In its audited results for the year to 30 April 2024, the firm also called for more resources for local authorities and “small operational challenges” in the planning system to be resolved, rather than major reforms to be brought in.
Berkeley said it was allocating some of its surplus capital to set up its own build-to-rent platform, in a bid to help meet demand for rental homes.
Rob Perrins, chief executive of Berkeley, said: “Recognising the strong occupational and institutional investment demand for high-quality, well-managed rental homes in London and the South East, Berkeley is establishing its own [build-to-rent] platform to maximise returns in today’s market conditions.”

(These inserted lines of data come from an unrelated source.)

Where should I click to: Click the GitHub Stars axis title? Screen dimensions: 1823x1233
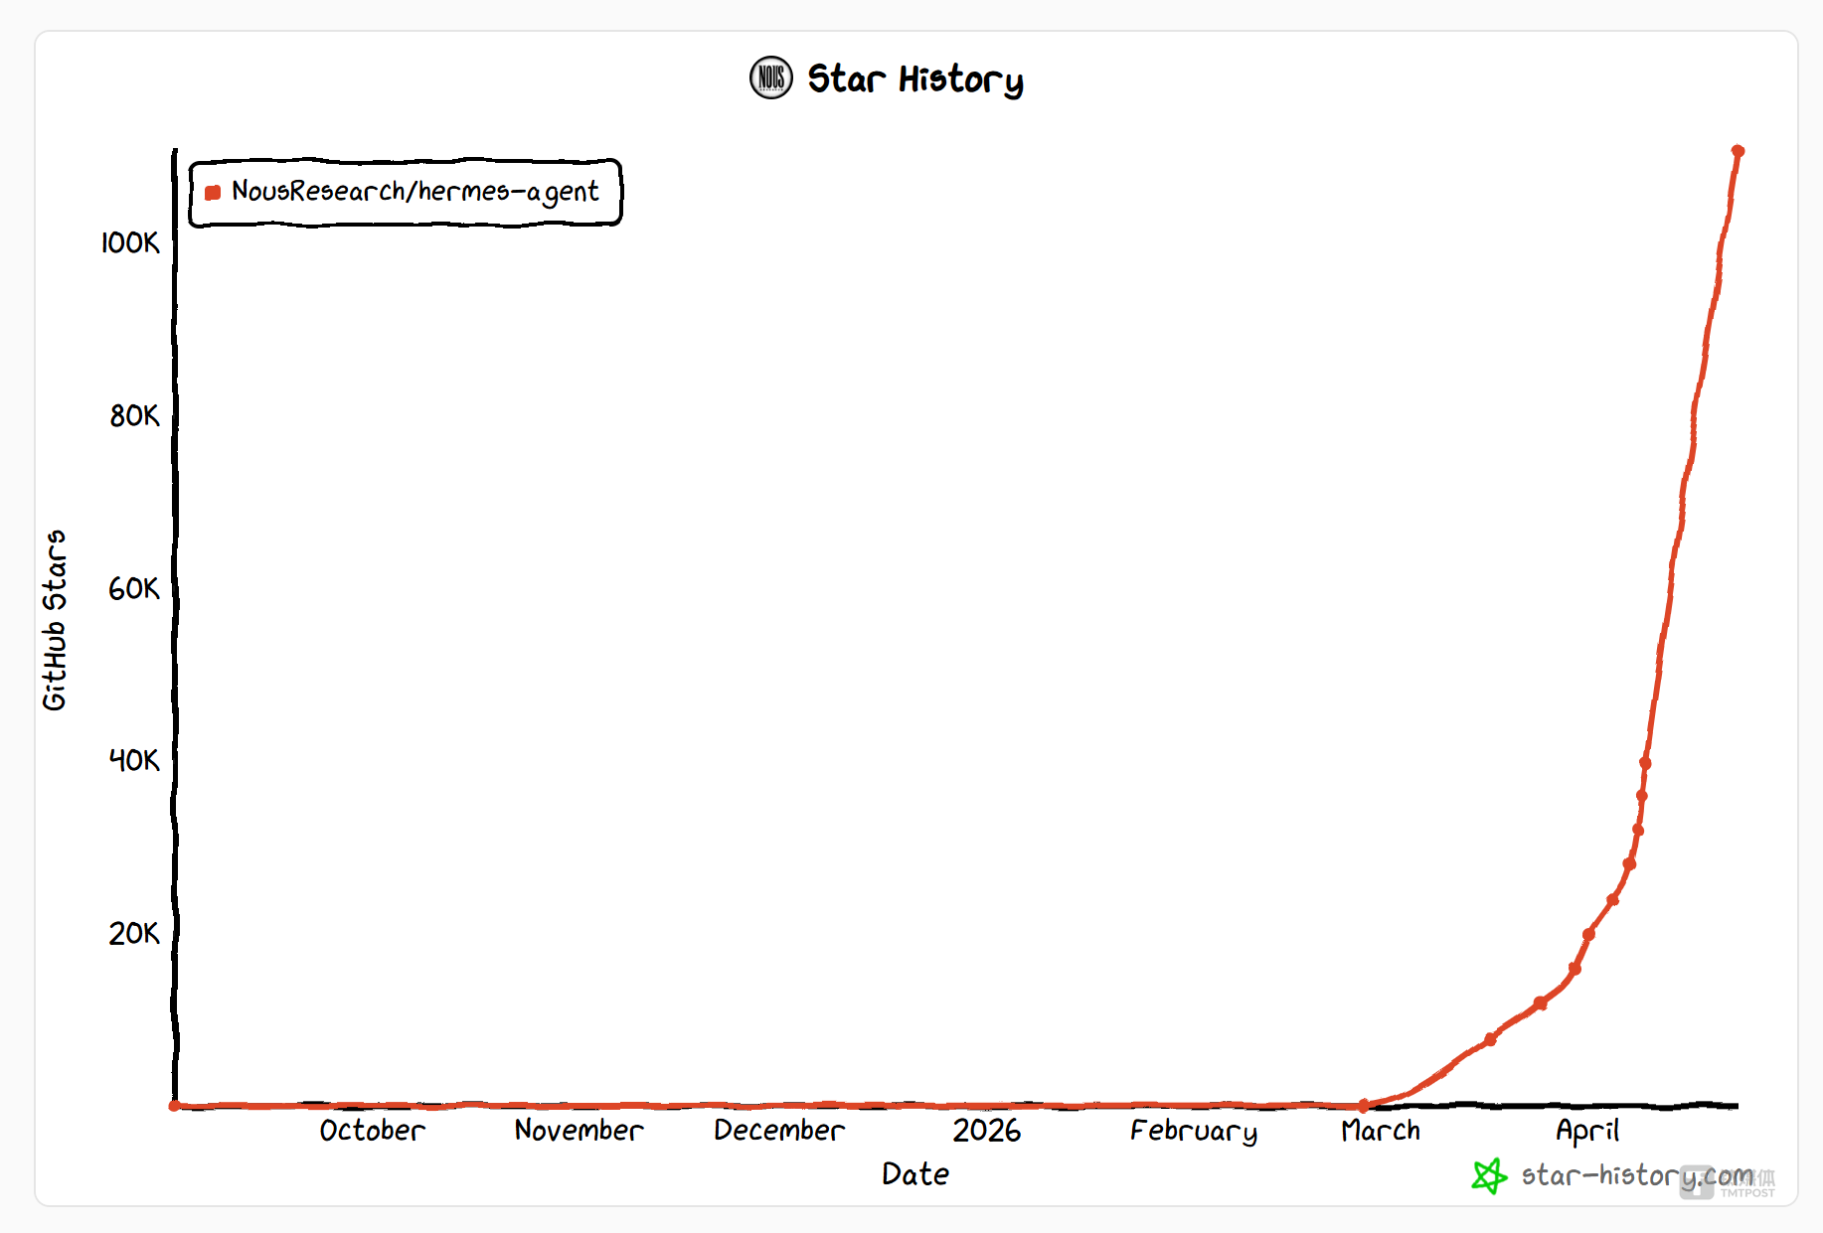tap(55, 620)
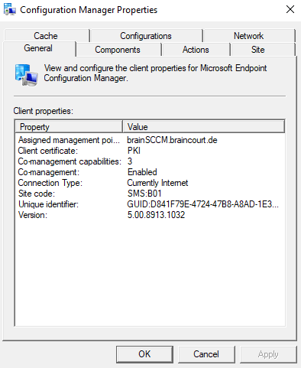Go to the Actions tab
This screenshot has width=301, height=368.
pos(196,50)
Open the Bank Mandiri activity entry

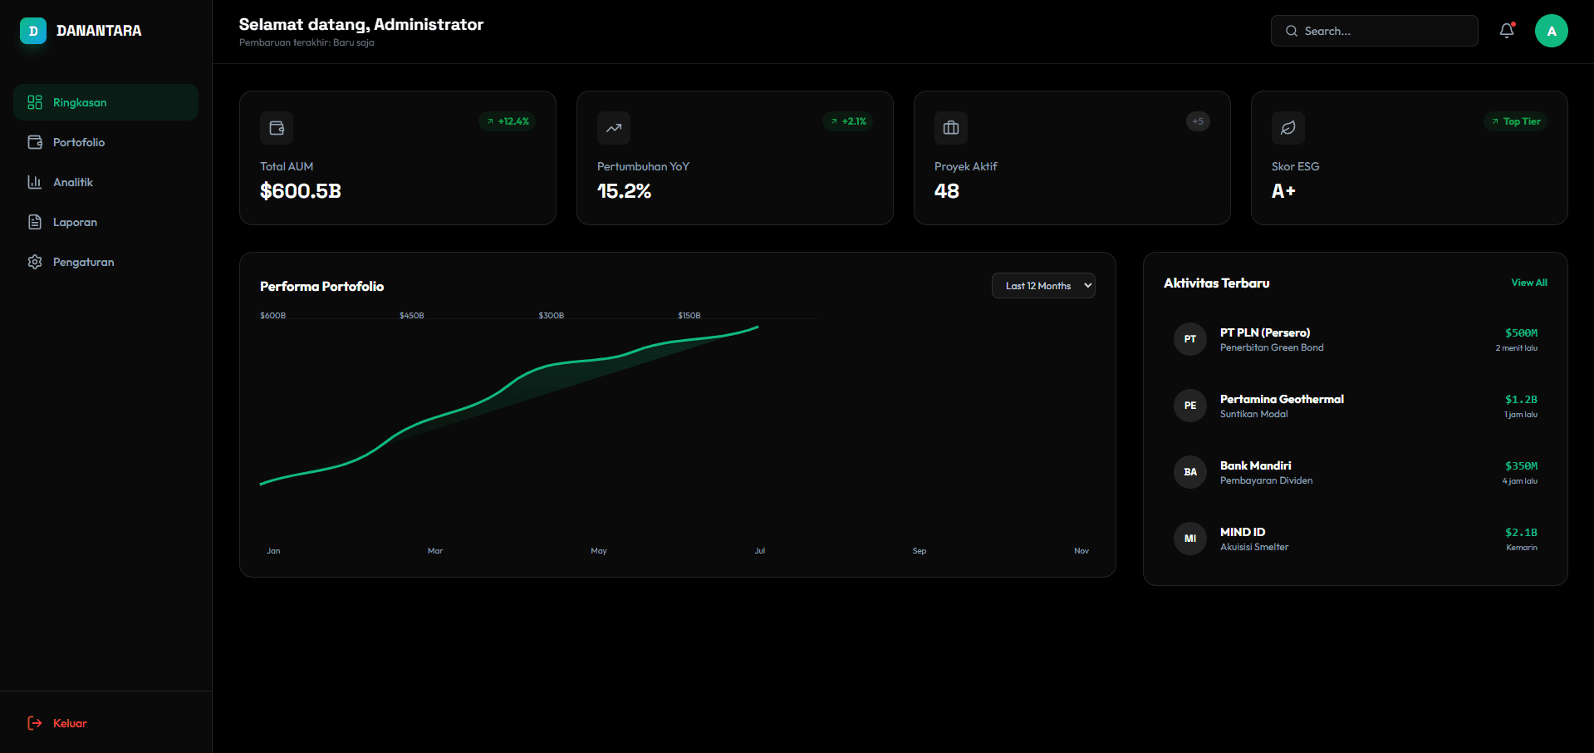point(1355,472)
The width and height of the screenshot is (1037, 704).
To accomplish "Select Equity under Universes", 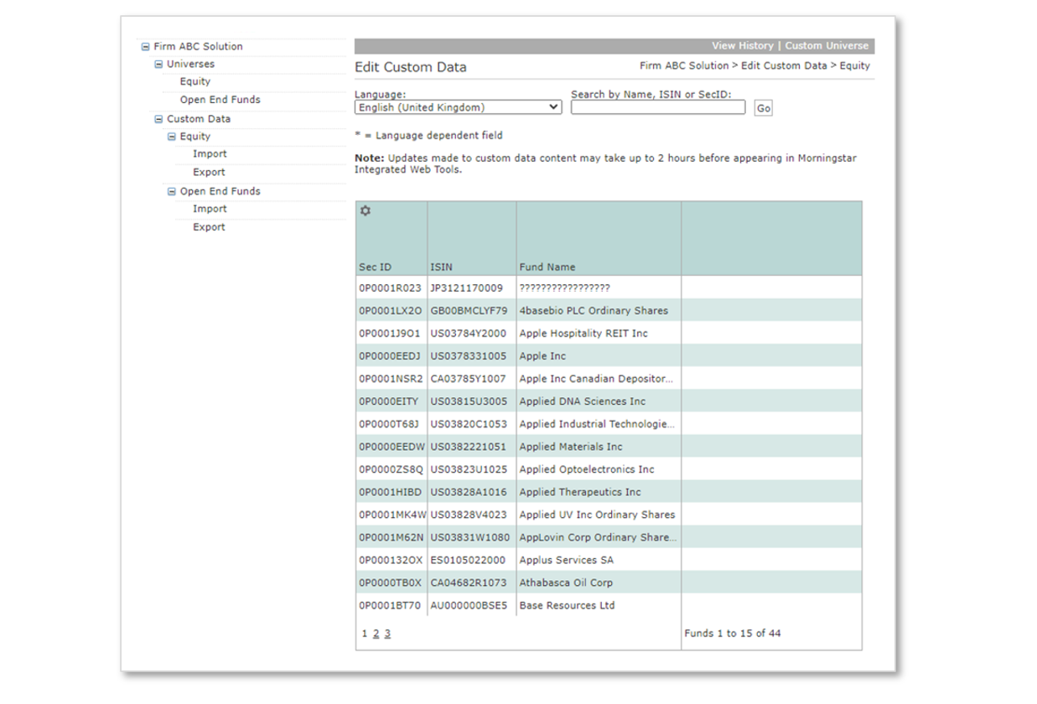I will pos(194,82).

Mr Perrins said Berkeley had identified around 4,000 homes across 17 of its brownfield regeneration sites as an initial portfolio for the platform.
“Developed over the next 10 years, and broadly representing a 10% increase in delivery, the portfolio will be financed by a combination of internally generated funds (over and above annual scheduled shareholder returns), debt secured against rental properties once income-generating, and the introduction of third-party capital at the appropriate time,” he said.
The house builder also reported a slight drop in pre-tax profits of 7.7% compared with the previous year, taking it from £604m to £557.3m.
Its operating margin was broadly the same at 19.5%, compared with 20.3% during the previous period. Berkeley’s net cash increased to £532m, with £1.2bn of borrowing capacity.
Overall, the house builder delivered 3,521 homes, with an additional 406 in joint ventures. This represents a drop compared with last year, when 4,043 homes were delivered, plus 594 in joint ventures.
Mr Perrins said in December last year that the developer was not investing in new projects, amid an “uncertain, unpredictable and burdensome” environment for housebuilding.
He warned that the sector could not continue with the cross-subsidy model “at these levels” without an increase in grant funding from the government.
In February, Berkeley borrowed £125m from Homes England to help deliver 8,000 homes on three brownfield schemes that have faced “economic challenges”.